Judicial tyranny is an even greater cause for concern today. In the 2016 election, 51 percent of voters considered the makeup of the federal courts to be a motivating factor, primarily because of the sudden death of Supreme Court Justice Antonin Scalia. But the Supreme Court and the lower federal courts are  an issue in every national election.

The courts right now in America are out of control, far transgressing the boundaries the Constitution places on them. That's why it's imperative that those who voted for Donald Trump two years ago must vote Republican again in this midterm election.  Our democracy depends on it.

The indelible sights and sounds of the circus that surrounded the nomination and eventual confirmation of our newest Supreme Court Justice, Brett Kavanaugh, are beginning to fade into memory.  

I was privileged to be invited to the White House to witness his ceremonial swearing-in  but what was on my mind that night, and which all  Americans must not forget, is that the president nominates, and the Senate confirms " or blocks " scores of federal judges for the U.S. 

District Courts and the Circuit Courts of Appeal. These appointments are as consequential as the nomination of Supreme Court justices. These judges hear hundreds of thousands of cases every year, and very often their rulings are the final word.

President Trump has already had 84 federal judges confirmed and seated in the various courts, but there are approximately 150 vacancies left to fill. If the Democrats regain control of the Senate after the midterm elections, Trump's nominees will simply not be confirmed. If the Democrats regain control of the White House in 2020, and still have a majority in the Senate, it will spell catastrophe for our nation and anyone who believes in the U.S. Constitution.

The judges we need on our federal courts are those who understand the limits of their proper constitutional role. They are not to make laws, or shape policy or impose their personal opinions or preferences on whatever case they are deciding. Their role is to uphold justice, to be impartial, to apply the Constitution as written and intended by those who wrote it. 

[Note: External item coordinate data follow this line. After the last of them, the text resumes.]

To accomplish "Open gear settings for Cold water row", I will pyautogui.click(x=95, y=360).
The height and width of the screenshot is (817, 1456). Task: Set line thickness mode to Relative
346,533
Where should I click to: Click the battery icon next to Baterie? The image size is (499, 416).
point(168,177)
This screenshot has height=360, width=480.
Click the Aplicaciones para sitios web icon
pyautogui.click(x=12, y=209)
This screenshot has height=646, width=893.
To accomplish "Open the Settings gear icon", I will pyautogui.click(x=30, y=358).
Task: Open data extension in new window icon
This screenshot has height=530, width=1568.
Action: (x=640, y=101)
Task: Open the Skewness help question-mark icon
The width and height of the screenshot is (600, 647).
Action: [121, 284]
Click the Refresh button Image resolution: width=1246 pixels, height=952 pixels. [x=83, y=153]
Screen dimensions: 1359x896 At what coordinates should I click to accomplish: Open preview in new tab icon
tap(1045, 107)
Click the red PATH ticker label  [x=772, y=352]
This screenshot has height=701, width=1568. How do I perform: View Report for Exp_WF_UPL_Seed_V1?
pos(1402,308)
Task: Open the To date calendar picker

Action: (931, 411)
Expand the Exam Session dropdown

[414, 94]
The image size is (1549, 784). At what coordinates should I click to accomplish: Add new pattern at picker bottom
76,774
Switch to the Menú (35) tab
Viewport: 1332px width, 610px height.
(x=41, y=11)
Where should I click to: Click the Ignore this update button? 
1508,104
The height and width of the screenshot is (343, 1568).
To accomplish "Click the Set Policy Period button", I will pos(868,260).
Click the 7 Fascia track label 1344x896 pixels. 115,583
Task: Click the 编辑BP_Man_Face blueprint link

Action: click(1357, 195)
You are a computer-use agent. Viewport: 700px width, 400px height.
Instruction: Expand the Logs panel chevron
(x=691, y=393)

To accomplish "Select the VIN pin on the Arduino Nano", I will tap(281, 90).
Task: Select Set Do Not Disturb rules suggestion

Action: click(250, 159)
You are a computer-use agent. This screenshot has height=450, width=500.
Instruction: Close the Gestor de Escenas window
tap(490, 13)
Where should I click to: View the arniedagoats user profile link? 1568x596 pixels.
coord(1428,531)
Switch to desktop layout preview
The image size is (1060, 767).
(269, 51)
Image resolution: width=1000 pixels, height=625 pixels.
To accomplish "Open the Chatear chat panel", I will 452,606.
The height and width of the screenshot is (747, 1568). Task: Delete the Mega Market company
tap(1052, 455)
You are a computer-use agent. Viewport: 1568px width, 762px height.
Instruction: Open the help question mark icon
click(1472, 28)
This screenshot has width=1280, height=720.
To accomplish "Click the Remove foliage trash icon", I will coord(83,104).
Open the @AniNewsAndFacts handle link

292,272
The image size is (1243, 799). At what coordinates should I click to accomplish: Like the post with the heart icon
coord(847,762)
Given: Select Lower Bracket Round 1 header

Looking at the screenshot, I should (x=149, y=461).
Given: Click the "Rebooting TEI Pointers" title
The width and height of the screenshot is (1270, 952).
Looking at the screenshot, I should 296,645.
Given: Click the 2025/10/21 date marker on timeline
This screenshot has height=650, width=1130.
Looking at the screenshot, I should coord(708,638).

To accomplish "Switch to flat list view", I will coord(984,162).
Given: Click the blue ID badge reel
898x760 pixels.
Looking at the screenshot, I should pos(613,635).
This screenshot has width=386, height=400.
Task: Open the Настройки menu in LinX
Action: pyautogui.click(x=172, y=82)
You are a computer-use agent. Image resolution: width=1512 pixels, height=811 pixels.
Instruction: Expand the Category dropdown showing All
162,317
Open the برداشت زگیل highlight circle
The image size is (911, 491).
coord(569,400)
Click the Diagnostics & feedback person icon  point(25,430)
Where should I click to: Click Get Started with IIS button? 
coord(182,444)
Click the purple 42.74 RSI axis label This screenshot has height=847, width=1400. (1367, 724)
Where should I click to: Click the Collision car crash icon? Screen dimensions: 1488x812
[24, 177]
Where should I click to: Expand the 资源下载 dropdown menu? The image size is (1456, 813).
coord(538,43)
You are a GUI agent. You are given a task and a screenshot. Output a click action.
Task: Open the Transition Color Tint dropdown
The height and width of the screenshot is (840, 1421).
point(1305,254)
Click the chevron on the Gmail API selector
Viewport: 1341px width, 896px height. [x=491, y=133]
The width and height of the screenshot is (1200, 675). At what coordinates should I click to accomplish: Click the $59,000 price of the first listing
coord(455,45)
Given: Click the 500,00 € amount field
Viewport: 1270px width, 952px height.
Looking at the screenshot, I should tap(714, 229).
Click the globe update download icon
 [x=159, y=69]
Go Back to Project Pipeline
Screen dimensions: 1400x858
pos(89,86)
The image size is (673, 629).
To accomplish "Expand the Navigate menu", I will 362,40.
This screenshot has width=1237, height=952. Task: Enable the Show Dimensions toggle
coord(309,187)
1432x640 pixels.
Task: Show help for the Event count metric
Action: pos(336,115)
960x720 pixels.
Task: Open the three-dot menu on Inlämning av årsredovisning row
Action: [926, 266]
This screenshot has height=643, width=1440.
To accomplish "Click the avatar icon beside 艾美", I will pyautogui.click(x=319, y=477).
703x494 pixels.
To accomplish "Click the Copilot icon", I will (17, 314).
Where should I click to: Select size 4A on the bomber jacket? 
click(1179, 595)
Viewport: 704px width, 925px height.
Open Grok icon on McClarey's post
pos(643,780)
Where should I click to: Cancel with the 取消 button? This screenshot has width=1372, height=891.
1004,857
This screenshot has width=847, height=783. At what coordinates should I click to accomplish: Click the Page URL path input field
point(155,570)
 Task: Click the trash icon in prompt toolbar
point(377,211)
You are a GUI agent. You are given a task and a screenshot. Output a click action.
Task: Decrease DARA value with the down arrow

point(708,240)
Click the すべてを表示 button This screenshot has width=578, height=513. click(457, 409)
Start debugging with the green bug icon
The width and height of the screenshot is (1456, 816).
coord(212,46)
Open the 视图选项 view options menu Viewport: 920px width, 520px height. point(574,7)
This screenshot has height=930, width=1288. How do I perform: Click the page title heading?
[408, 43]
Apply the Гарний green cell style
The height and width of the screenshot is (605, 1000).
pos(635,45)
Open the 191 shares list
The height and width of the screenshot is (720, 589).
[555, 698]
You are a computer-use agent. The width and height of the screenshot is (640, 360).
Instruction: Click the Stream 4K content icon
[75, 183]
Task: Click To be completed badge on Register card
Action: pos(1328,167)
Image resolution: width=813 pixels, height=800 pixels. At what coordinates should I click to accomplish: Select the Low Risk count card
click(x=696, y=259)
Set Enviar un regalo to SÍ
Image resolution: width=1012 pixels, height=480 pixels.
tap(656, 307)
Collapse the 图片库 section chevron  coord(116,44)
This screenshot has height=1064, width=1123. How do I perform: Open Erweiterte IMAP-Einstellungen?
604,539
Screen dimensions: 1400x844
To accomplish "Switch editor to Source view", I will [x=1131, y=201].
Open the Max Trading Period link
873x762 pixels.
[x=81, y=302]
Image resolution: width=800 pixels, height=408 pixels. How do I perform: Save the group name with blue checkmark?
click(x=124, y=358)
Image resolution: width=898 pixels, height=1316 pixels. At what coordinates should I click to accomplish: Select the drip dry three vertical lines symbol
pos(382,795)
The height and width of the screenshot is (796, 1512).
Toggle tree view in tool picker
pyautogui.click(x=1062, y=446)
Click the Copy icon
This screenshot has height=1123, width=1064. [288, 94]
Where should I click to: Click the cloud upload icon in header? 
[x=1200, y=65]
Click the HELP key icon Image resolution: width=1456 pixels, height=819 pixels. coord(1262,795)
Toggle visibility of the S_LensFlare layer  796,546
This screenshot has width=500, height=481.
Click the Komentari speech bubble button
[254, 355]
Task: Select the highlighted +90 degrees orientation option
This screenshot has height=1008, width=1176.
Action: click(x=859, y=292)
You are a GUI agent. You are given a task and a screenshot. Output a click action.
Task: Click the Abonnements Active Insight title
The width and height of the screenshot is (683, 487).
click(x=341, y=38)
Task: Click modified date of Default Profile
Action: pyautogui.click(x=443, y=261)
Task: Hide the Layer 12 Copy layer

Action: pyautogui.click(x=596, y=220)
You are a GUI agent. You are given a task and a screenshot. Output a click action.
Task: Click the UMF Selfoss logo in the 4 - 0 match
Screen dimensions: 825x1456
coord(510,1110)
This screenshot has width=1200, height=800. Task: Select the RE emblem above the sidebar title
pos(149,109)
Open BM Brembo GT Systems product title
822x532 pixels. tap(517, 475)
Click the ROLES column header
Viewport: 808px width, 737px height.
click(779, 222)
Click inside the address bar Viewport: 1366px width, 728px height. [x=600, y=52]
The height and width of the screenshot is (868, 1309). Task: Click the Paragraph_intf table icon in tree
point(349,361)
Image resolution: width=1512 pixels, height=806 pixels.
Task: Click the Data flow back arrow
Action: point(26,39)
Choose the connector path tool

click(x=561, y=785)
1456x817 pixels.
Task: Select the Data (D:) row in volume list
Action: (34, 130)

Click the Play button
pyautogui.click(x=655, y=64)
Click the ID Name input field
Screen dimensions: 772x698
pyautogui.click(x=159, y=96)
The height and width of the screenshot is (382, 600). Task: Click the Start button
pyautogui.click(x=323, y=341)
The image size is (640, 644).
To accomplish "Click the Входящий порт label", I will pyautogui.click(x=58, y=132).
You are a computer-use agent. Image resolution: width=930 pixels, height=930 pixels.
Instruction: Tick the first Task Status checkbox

That has not always been the case. In 1973, seven Supreme Court justices invented a constitutional right to abortion and sanctioned legal child-killing throughout our nation. 

This was the most egregious example of judicial activism, but it is far from the only one. Here are two more of the many examples we can cite:California Proposition 187 was a 1994 ballot initiative passed by voters to stem the flow of illegal aliens into the state. 

There was a 60 percent voter turnout that year, with 58 percent voting in favor of the proposition, and  41 percent voting against. The will of the people prevailed, until the proposition was declared unconstitutional by a single federal judge.

Missouri vs. Jenkins was a case involving school desegregation. 

The Kansas City Missouri School District's ability to raise taxes was limited by state law but a single federal judge ordered a tax increase to facilitate programs to end desegregation. This ruling was affirmed by the U.S. Court of Appeals but eventually struck down by the Supreme Court.

Alexander Hamilton, writing in The Federalist in 1788, called the judiciary the "least dangerous" of the three branches of government because it lacked "the power of the executive branch and the political passions of the legislature." His words were true for a century and a half of our republic, but he did not  foresee what would happen next.

But Thomas Jefferson did, writing in 1821: "It has long, however, been my opinion, and I have never shrunk from its expression ... that the germ of dissolution of our federal government is in the constitution of the federal Judiciary; an irresponsible body, (for impeachment is scarcely a scare-crow) working like gravity by night and by day, gaining a little today and a little tomorrow, and advancing its noiseless step like a thief, over the field of jurisdiction, until all shall be usurped from the States, and the government of all be consolidated into one."

Voters in states with Senate races should keep Jefferson's prescient words in mind and cast a vote that will ensure the Democrats do not win back control of the Senate.